Technically, Russia cannot refuse to fulfill its international obligations. It consistently pays the fines levied by ECHR but refuses to implement recommended policy or legal changes. Soon, Russia may no longer face that small inconvenience. A 2020 package of amendments to the Constitution of the Russian Federation, best known abroad for giving Putin the opportunity to serve additional terms as president, will formally prioritize the Russian constitution over international treaties and decisions of international bodies. Russia’s internal laws will then override its international commitments.[25]

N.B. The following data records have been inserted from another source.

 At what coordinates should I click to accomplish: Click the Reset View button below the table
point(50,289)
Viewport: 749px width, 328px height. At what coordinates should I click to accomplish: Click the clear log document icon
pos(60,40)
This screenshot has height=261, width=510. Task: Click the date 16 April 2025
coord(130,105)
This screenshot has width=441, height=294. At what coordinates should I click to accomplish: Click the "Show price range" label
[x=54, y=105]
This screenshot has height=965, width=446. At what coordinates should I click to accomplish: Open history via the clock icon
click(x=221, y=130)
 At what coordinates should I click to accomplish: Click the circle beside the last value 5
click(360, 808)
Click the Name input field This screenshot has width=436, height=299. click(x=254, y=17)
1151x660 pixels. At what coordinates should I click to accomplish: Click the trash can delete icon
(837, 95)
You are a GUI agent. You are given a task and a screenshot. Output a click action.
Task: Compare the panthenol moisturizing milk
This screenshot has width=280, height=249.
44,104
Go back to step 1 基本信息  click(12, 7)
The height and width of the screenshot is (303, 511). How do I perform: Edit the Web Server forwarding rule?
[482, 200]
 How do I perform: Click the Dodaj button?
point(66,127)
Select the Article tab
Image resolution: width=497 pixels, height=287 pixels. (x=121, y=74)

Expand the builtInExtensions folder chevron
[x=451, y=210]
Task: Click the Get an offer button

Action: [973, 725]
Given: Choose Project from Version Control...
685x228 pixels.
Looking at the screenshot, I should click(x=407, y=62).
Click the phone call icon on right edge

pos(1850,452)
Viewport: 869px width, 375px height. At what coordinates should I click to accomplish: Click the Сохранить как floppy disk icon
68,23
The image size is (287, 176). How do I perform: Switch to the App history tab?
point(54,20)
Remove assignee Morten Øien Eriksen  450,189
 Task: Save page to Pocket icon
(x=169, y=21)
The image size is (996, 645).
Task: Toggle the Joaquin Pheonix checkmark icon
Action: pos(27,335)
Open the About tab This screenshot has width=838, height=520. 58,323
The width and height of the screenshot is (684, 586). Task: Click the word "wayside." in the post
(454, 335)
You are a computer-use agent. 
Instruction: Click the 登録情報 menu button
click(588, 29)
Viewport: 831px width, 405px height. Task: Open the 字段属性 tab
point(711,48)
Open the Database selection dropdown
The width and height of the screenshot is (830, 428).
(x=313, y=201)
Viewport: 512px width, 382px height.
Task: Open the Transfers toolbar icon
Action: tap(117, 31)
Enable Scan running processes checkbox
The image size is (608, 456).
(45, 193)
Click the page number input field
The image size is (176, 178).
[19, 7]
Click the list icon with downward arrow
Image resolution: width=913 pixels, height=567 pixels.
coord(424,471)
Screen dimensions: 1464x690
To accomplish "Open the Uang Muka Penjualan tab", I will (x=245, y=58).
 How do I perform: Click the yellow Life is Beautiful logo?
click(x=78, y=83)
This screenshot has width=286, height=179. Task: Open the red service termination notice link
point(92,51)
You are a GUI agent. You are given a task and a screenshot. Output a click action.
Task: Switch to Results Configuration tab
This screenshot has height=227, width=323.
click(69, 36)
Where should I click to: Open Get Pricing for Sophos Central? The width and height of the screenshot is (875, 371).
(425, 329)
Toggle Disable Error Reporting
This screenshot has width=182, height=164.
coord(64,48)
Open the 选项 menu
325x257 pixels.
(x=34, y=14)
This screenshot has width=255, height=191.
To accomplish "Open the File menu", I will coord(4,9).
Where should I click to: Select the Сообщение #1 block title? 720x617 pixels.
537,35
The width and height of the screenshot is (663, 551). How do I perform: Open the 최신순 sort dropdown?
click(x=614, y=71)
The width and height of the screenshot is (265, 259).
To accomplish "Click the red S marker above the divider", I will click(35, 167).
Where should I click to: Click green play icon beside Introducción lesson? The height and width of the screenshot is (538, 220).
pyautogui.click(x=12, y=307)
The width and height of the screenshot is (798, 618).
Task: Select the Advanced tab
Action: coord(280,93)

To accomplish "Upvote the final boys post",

The Draft Law on Domestic Violence
In 1993, Russian human rights activists and women’s organizations (including members of the Women of Russia party; Marina Pisklakova-Parker, head of the NGO ANNA; and Maria Mokhova and Natalya Khodyreva, leaders of the women’s centers Syosyri and the St. Petersburg Crisis Center) proposed a draft law identifying mechanisms for protecting women from domestic violence. Over the past 10 years, this bill has been submitted to the State Duma for consideration more than 40 times, but has never passed the first of the three required readings.

The Federation Council (the upper house of Russia’s parliament) presented a draft against domestic violence for public debate in November 2019. In 2020, this draft law is to be submitted to the State Duma for consideration. Russian human rights activists Mari Davtyan and Alyona Popova were among the experts and public figures recruited to advise lawmakers. After reading the legislation’s published text, they were “horrified” and accused Russia’s senators of “bowing to the fundamentalists” and the patriarchy:  “This version isn’t just stripped down and cut back — it’s also legally illiterate in large part. It’s the result of the Federation Council’s pandering to various kinds of radical conservative groups. And this is bad! They should have been thinking about how to protect those whose lives and safety are in danger, not how to respect people who see spiritual bonds in violence.”[26]

The debate over domestic violence legislation has broader political implications in Russia. Putin enjoys strong support from the Russian Orthodox Church. The church promotes patriarchal values—conflating them with Russia’s traditional values—and envisions women as second-class persons meant to serve men. Different groups of Orthodox activists, protesting under the slogan “for the family,” lobbied strongly against passage of a law against domestic violence. One of them was Forty Forties, an ultra-conservative movement led by Andrey Kormukhin, a personal friend of the church’s leader, Patriarch Kirill. In October 2019, Kormukhin co-authored a letter to Putin denouncing the draft law against domestic violence. This open letter was signed by more than 180 organizations from across Russia, from paramilitary groups to civic movements like Big Family, Family, Love, Fatherland, and Lots of Kids Is Good.[27]

Dimitry Smirnov, chair of the Patriarchal Commission on Family Matters, Protection of Motherhood and Childhood, said that a domestic violence law would break up Russian families and make it easier for the authorities to remove children from families and put them up for adoption to be “brought up by homosexuals.” He also claimed that Russian girls should not be allowed to go to school because they need to raise kids, and called all women who live with an intimate partner without official marriage unpaid prostitutes.[28] The Russian Orthodox Church says that even the minimum set of protective measures listed in the bill is “repressive.” Church leaders believe that domestic violence is a part of the Russian traditional family.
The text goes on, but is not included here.